Saved entries:
- Opening Delimiter -
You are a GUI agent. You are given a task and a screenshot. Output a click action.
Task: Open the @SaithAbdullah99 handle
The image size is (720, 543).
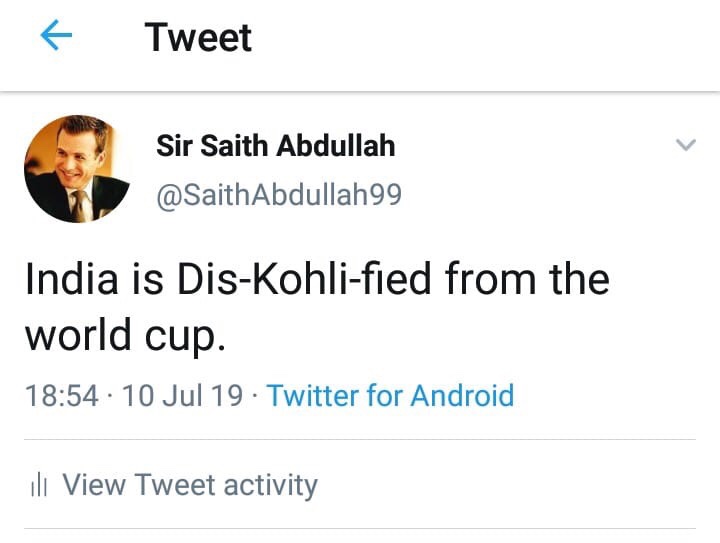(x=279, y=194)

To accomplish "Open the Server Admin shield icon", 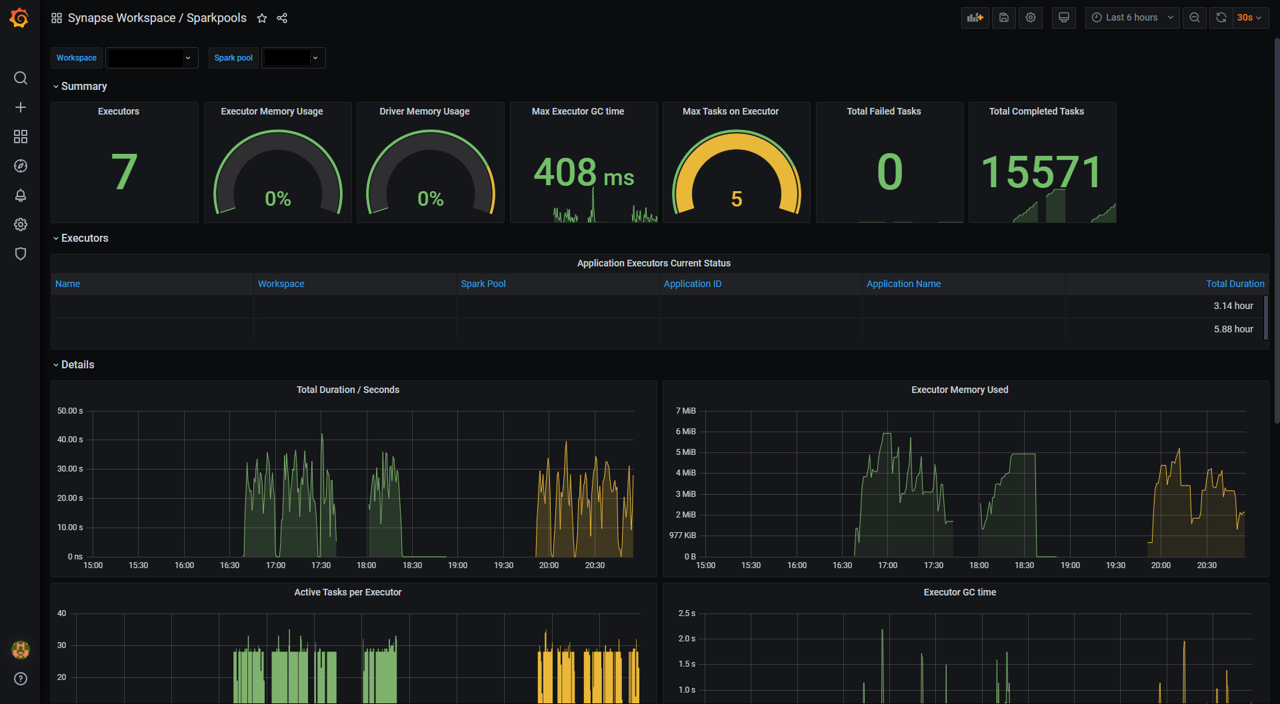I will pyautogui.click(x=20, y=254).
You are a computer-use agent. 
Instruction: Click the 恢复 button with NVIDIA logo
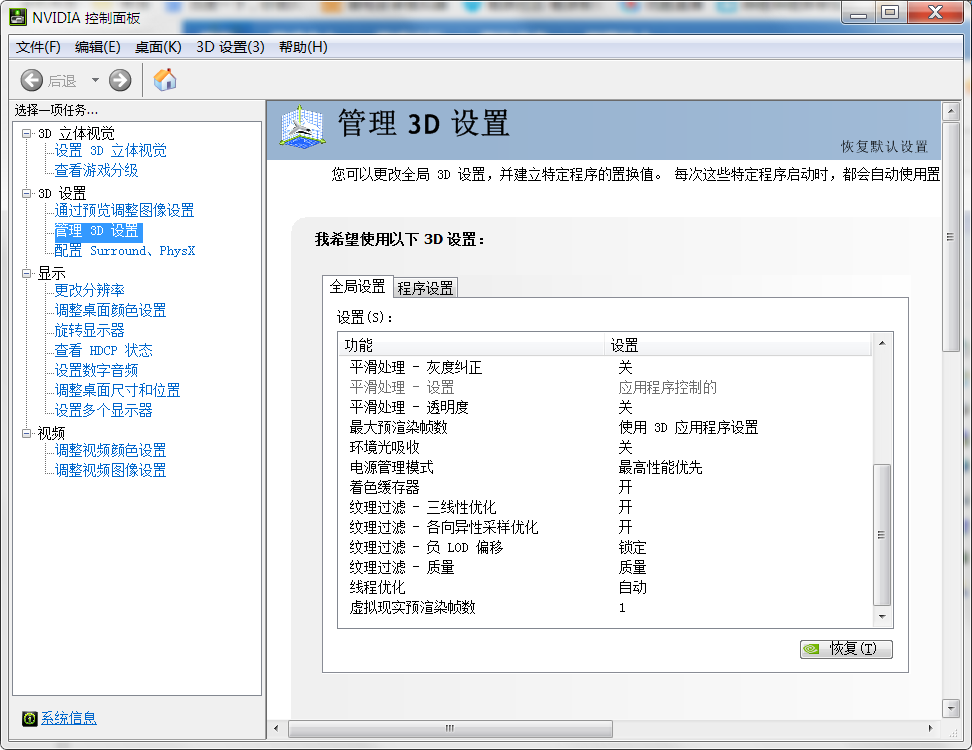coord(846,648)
- Closing Delimiter -
**YOUR ASSIGNMENT**
Word for word, set down the lines from the line with "You are a computer-use agent." through the last line of the entries, and nothing else; the pictures stay out.

**SOLUTION FOR THIS PROBLEM**
You are a computer-use agent. 
Instruction: Click the 恢复 button with NVIDIA logo
coord(846,648)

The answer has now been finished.